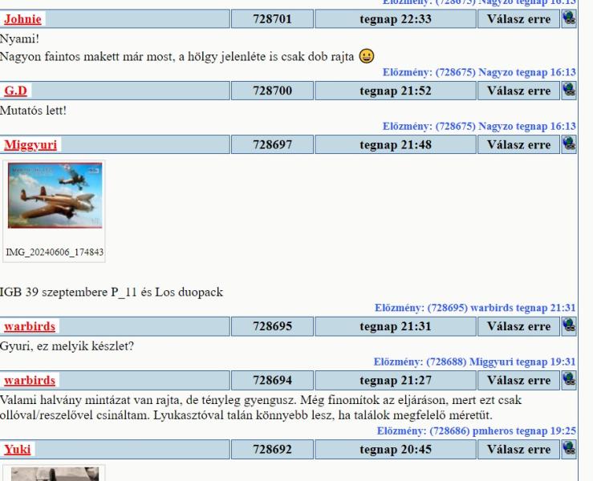Click the icon on warbirds' post 728695
This screenshot has width=593, height=481.
click(568, 326)
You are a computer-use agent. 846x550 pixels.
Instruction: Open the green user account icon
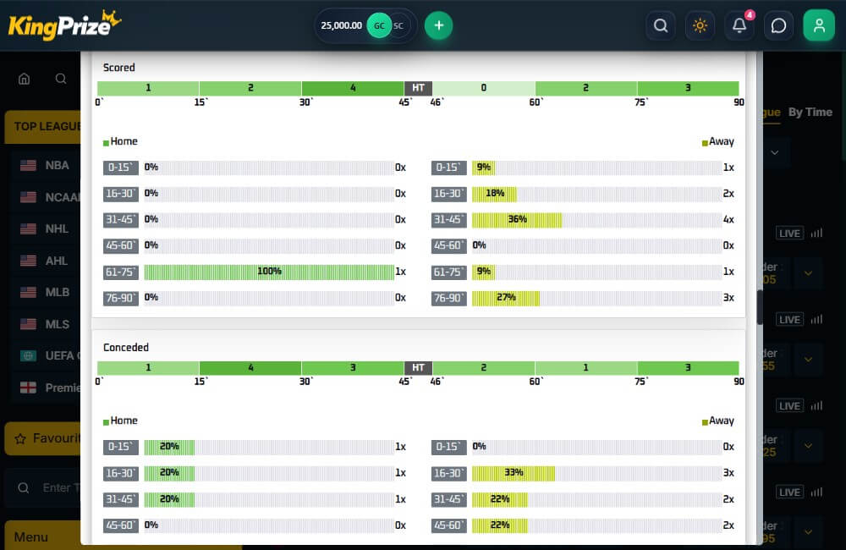[818, 25]
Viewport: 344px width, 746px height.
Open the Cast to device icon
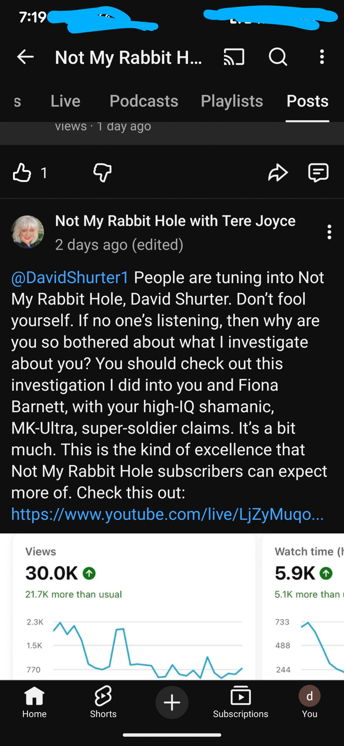[234, 57]
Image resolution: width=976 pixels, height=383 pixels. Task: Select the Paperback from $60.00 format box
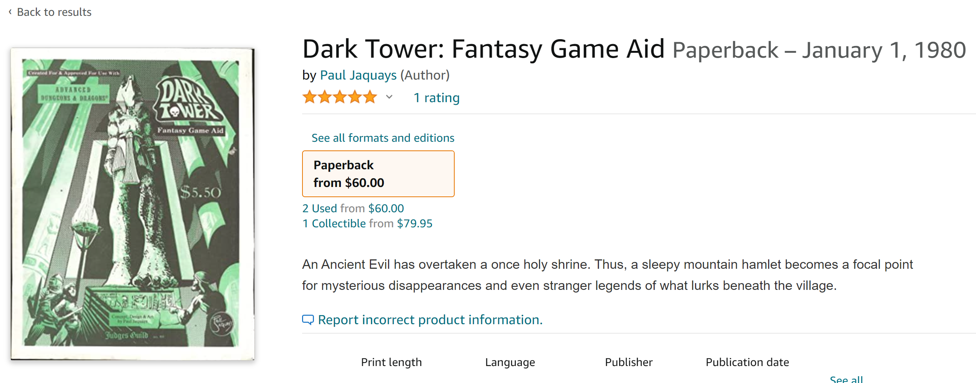tap(378, 174)
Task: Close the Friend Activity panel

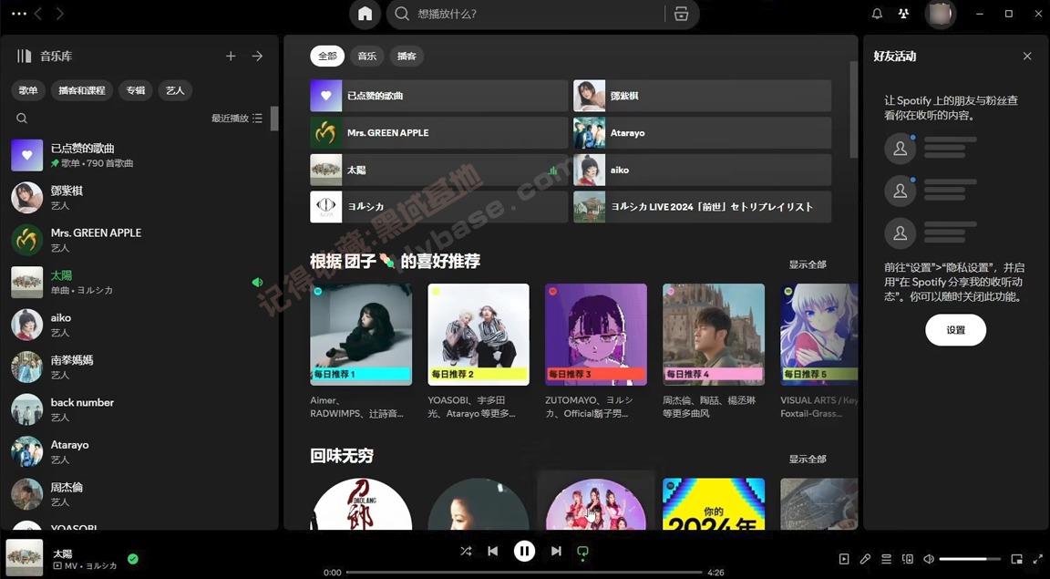Action: click(x=1027, y=56)
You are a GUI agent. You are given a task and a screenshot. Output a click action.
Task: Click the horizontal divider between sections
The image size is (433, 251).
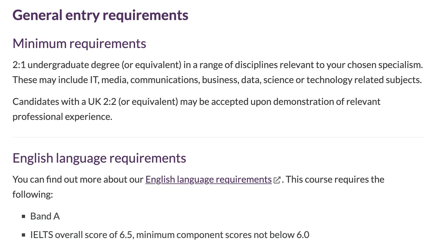click(x=218, y=137)
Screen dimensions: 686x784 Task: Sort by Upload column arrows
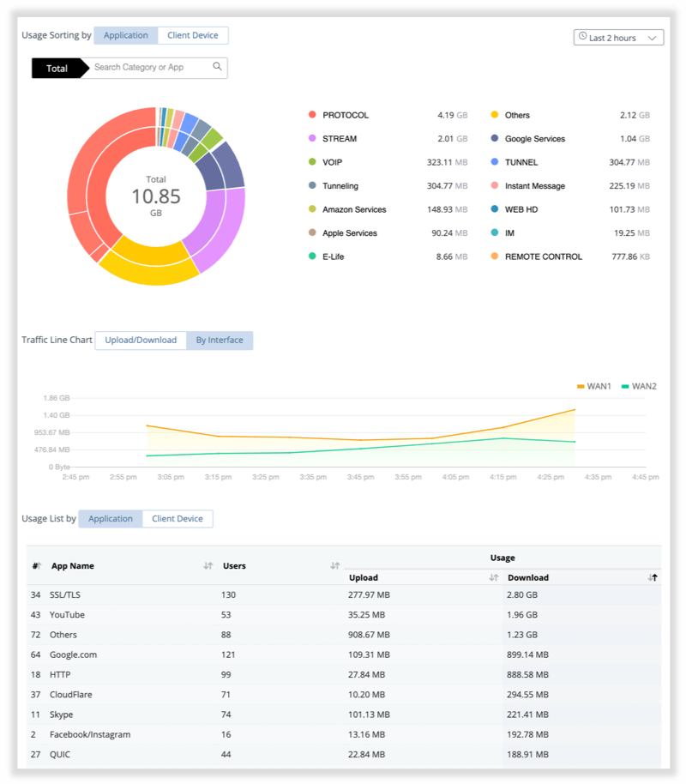pos(493,577)
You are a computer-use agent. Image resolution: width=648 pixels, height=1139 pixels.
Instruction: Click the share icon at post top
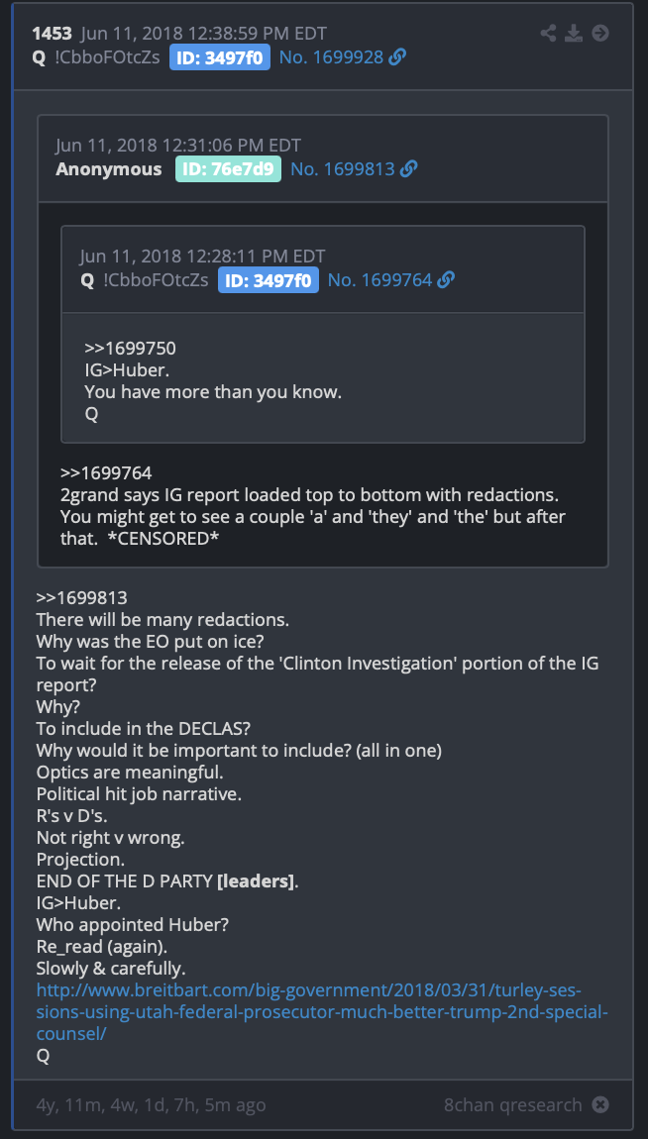pos(548,34)
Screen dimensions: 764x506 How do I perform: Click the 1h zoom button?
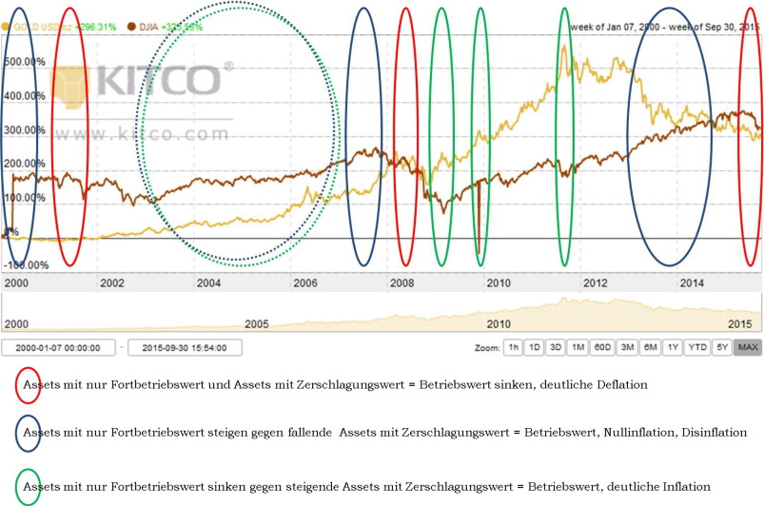coord(513,347)
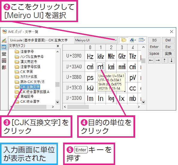Click the BS button
The width and height of the screenshot is (178, 165).
pos(154,40)
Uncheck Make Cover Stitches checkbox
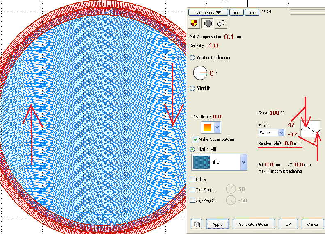The image size is (325, 234). click(x=195, y=139)
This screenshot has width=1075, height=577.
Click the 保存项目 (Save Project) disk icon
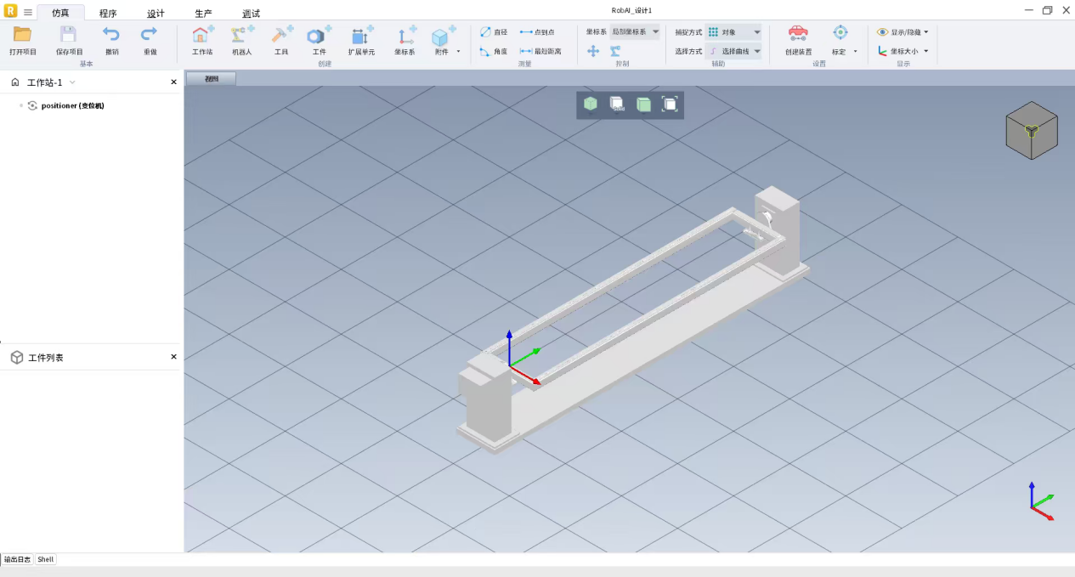tap(69, 35)
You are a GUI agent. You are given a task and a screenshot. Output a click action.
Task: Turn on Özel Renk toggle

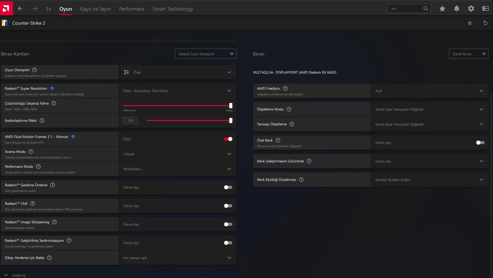click(480, 143)
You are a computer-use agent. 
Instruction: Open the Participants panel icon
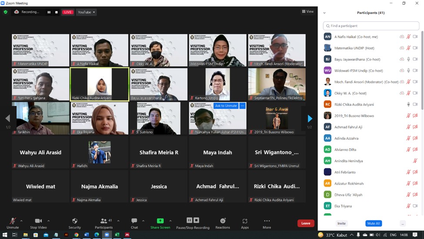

***

> _Task goal_
Copy out exactly the lines between the line that contains "Screen dimensions: 686x784" and the last line of the records, both ends included; leave out every picture.

> _Finished exercise_
Screen dimensions: 686x784 Task: Sort by Upload column arrows
pos(493,577)
You are a computer-use agent. Image resolution: width=648 pixels, height=1139 pixels.
Instruction: Click the share icon at post top
pos(548,34)
Screen dimensions: 764x506 How do I perform: Click the 1h zoom button?
coord(513,347)
Click the BS button
The width and height of the screenshot is (178, 165).
pos(154,40)
Uncheck Make Cover Stitches checkbox
The image size is (325, 234). click(x=195, y=139)
This screenshot has width=1075, height=577.
Click the 保存项目 (Save Project) disk icon
tap(69, 35)
You are a GUI agent. You are given a task and a screenshot. Output a click action.
Task: Turn on Özel Renk toggle

click(480, 143)
You are a computer-use agent. 
Instruction: Open the Participants panel icon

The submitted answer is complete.